From the perspective of the group selection model this sort of development is inconceivable. Societies composed of people with 1,000-year life spans will fail to benefit from generational change and become developmentally “frozen.”
They will suffer from perpetual resource constraints as their population levels skyrocket, leading to wars that will kill off many more people than in societies like ours, in which life expectancy is only 80 years.
Researchers have heatedly debated the legitimacy of the group selection model. Critics claim that thinking of societies or groups as autonomous individuals is fundamentally wrong. In this view, only individual animals (or human beings), along with their genetic compositions, can be conceived of as individuals subject to evolutionary pressures.
I find this approach too rigid.
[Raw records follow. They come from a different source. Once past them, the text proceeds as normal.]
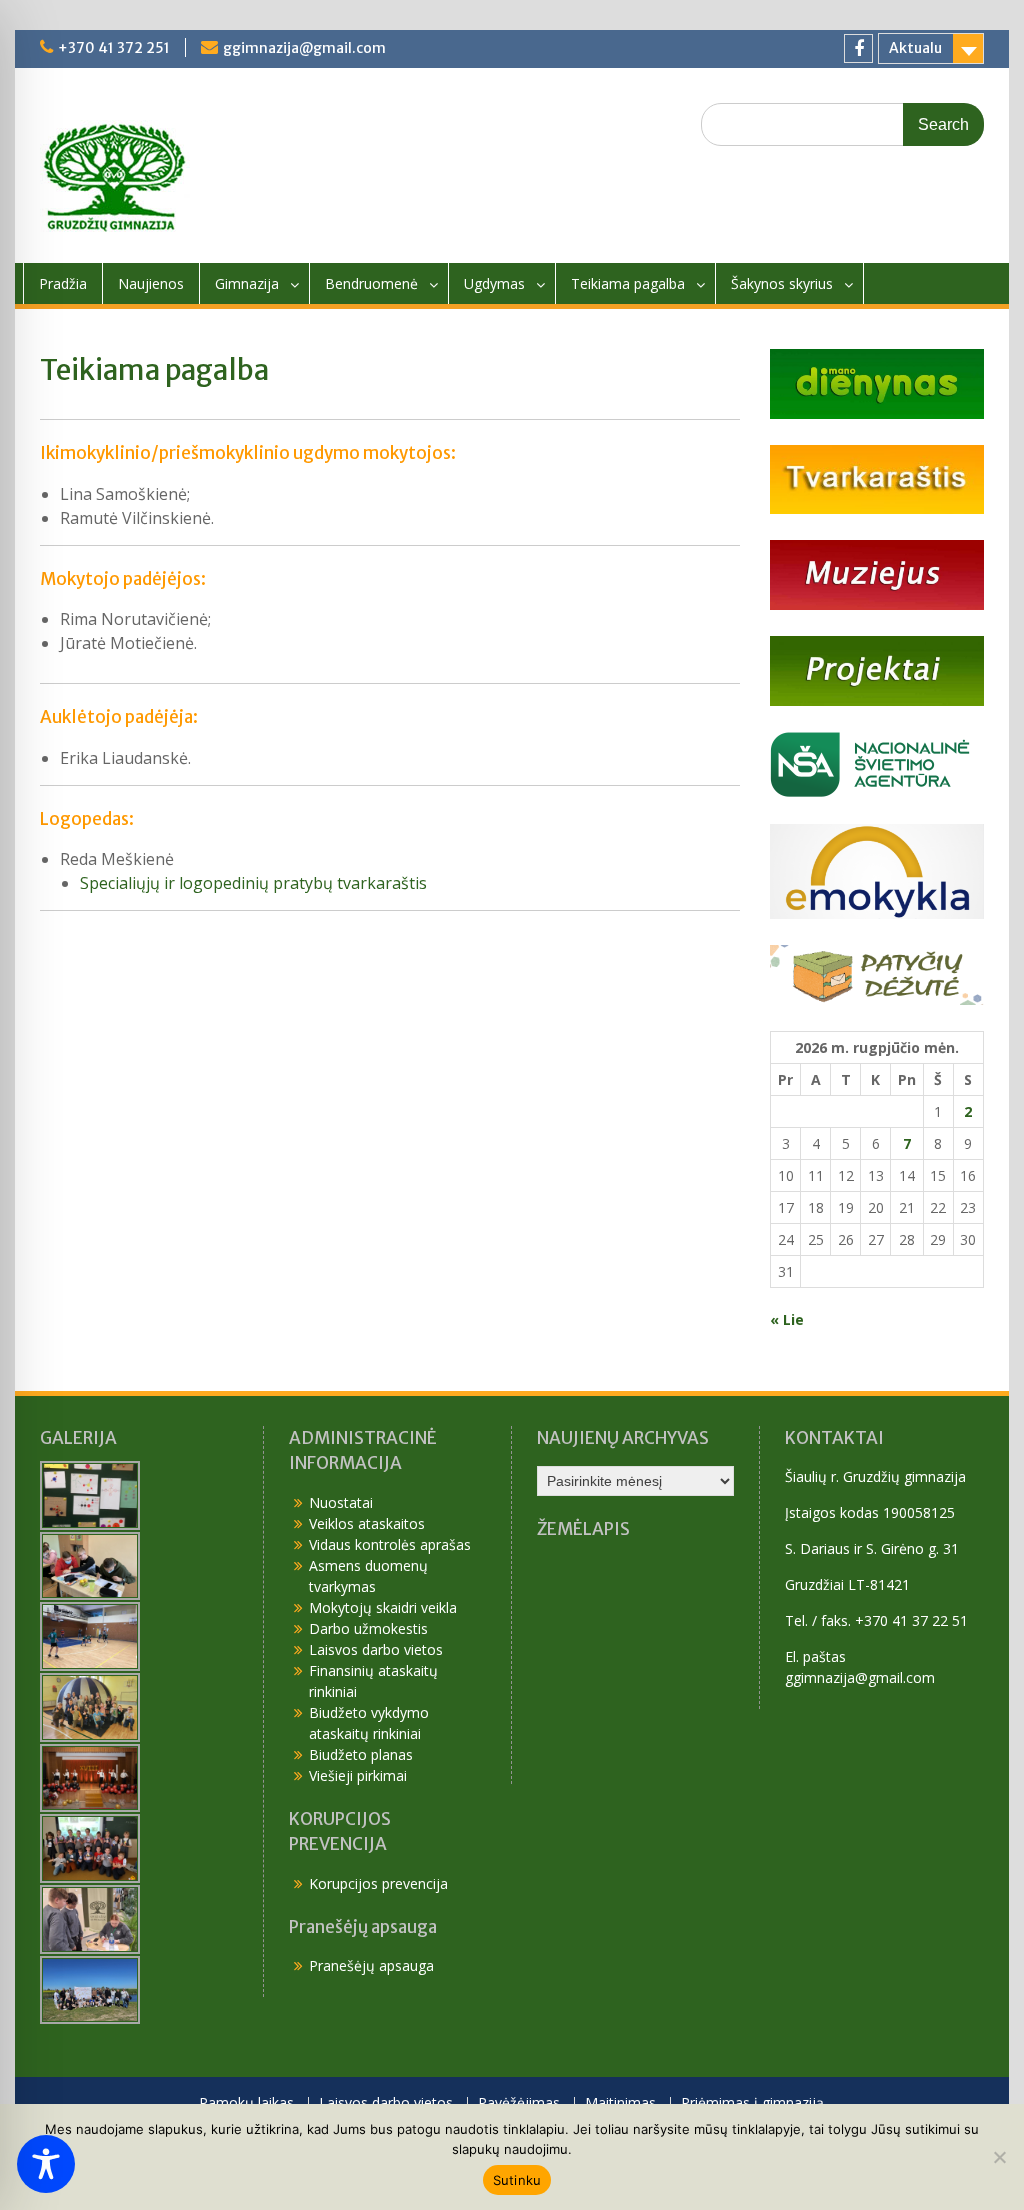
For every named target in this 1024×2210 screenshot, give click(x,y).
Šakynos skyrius (782, 283)
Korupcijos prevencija (378, 1883)
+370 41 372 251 (114, 48)
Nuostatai (341, 1502)
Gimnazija (247, 283)
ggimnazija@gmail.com (304, 48)
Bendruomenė (371, 283)
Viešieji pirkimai (358, 1775)
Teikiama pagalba (628, 283)
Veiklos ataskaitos (367, 1523)
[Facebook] (858, 48)
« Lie (787, 1319)
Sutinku (517, 2180)
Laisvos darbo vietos (376, 1649)
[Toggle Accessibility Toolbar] (46, 2164)
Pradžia (63, 283)
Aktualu (915, 48)
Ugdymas (494, 283)
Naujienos (151, 283)
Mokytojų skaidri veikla (383, 1607)
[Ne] (999, 2157)
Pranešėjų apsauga (371, 1965)
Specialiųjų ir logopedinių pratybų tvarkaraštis (253, 883)
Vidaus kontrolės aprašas (390, 1544)
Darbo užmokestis (368, 1628)
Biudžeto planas (361, 1754)
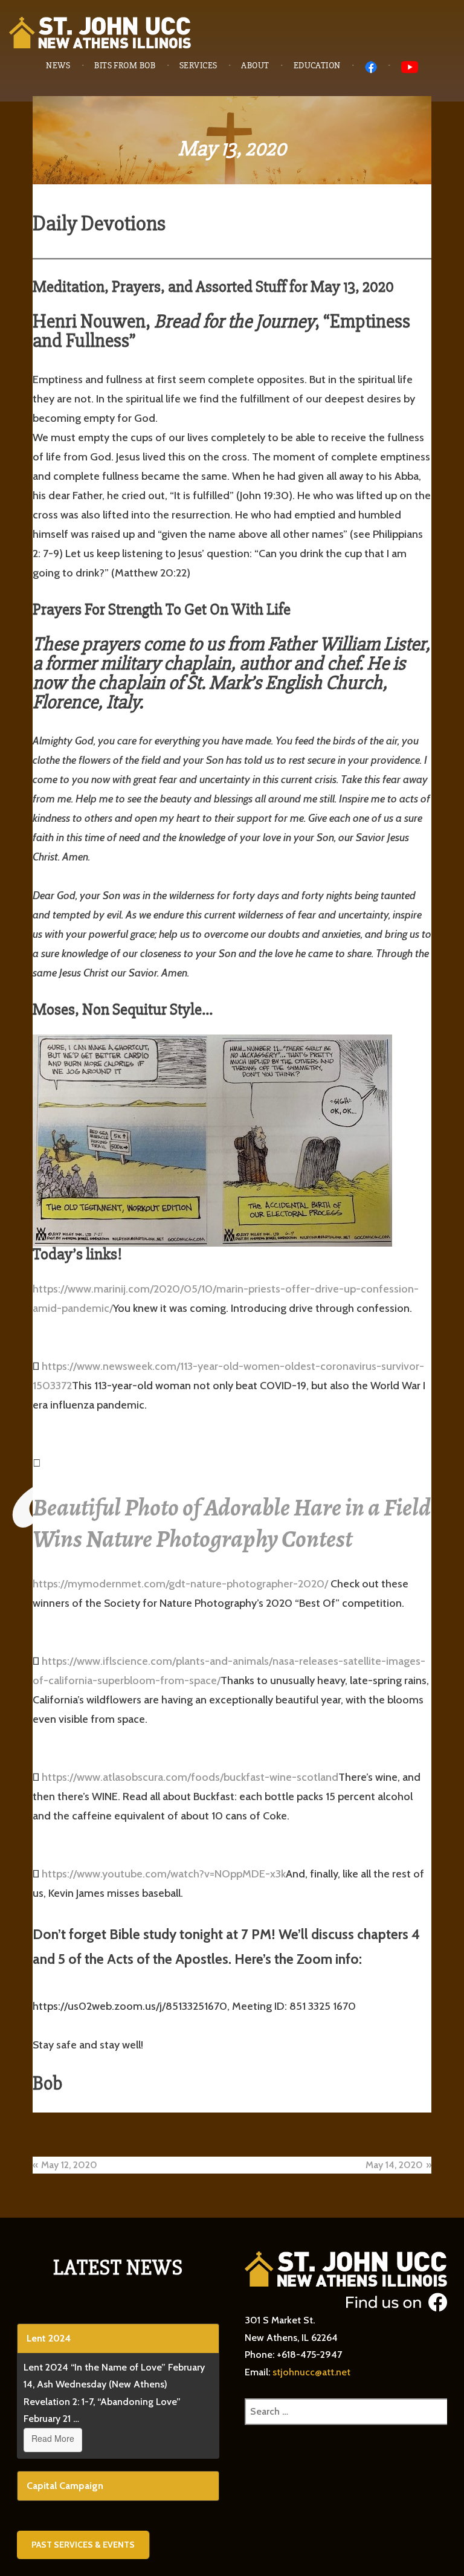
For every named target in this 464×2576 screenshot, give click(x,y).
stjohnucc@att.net (311, 2372)
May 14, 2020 (394, 2165)
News (58, 65)
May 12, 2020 (69, 2165)
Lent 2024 (49, 2338)
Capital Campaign (65, 2485)
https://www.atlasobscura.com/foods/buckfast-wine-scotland (190, 1777)
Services (198, 65)
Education (317, 65)
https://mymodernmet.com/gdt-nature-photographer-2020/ (180, 1583)
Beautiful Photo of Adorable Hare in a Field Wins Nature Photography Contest (232, 1523)
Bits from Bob (124, 65)
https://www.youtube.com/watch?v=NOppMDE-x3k (164, 1873)
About (255, 65)
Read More (52, 2438)
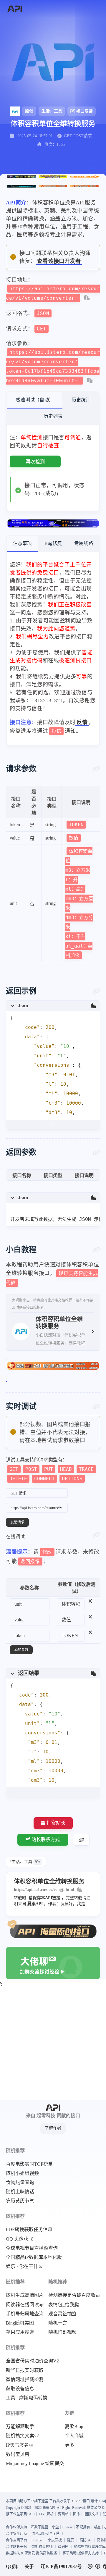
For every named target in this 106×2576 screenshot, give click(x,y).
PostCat (37, 2540)
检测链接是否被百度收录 (74, 2295)
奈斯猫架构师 (42, 2547)
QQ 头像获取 (19, 2239)
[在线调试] (96, 1535)
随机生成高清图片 (25, 2295)
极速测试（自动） (35, 399)
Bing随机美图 (20, 2323)
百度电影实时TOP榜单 (29, 2164)
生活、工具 (52, 111)
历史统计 (81, 399)
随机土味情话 (20, 2191)
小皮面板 (55, 2540)
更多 (69, 2445)
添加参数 (21, 1650)
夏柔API (35, 1904)
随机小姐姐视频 (22, 2173)
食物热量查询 (20, 2182)
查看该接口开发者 (59, 261)
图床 (76, 2514)
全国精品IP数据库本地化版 (34, 2257)
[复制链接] (81, 1840)
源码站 (63, 2514)
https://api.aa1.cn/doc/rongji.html (44, 1889)
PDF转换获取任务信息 (29, 2229)
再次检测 (35, 461)
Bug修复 (53, 543)
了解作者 (53, 2128)
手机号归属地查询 (25, 2314)
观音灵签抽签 (62, 2314)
The “what counts as an individual” question is a philosophical one that has no single unequivocal answer. Consider examples such as ant colonies or corals, where what should be regarded as the “individual” level is far from immediately clear. In many cases an entire ant colony can be studied as an individual more usefully than if it is regarded as a collective formed from individual ants. The same reasoning applies to corals as a whole versus their constituent polyps.
In fact, one can think of a single human being as a colony composed of the individual cells in his or her body. This approach is increasingly being adopted in medical studies. There are articles in scientific journals analyzing competition taking place between cells in living creatures using game theoretical models that have successfully explained various pathological phenomena, including cancerous growths.
The subject of altruism is one of the more perturbing questions being studied by social scientists (including economists) and biologists. The kin selection model can explain why an individual might sacrifice himself for the sake of a family relation (such as a sibling or an offspring). Altruism of this sort can survive and spread in a population because the survival of family relations is in effect the survival of genes, given that family members share a similar genetic pool. The survival of genes is equivalent to the survival of behavioral characteristics.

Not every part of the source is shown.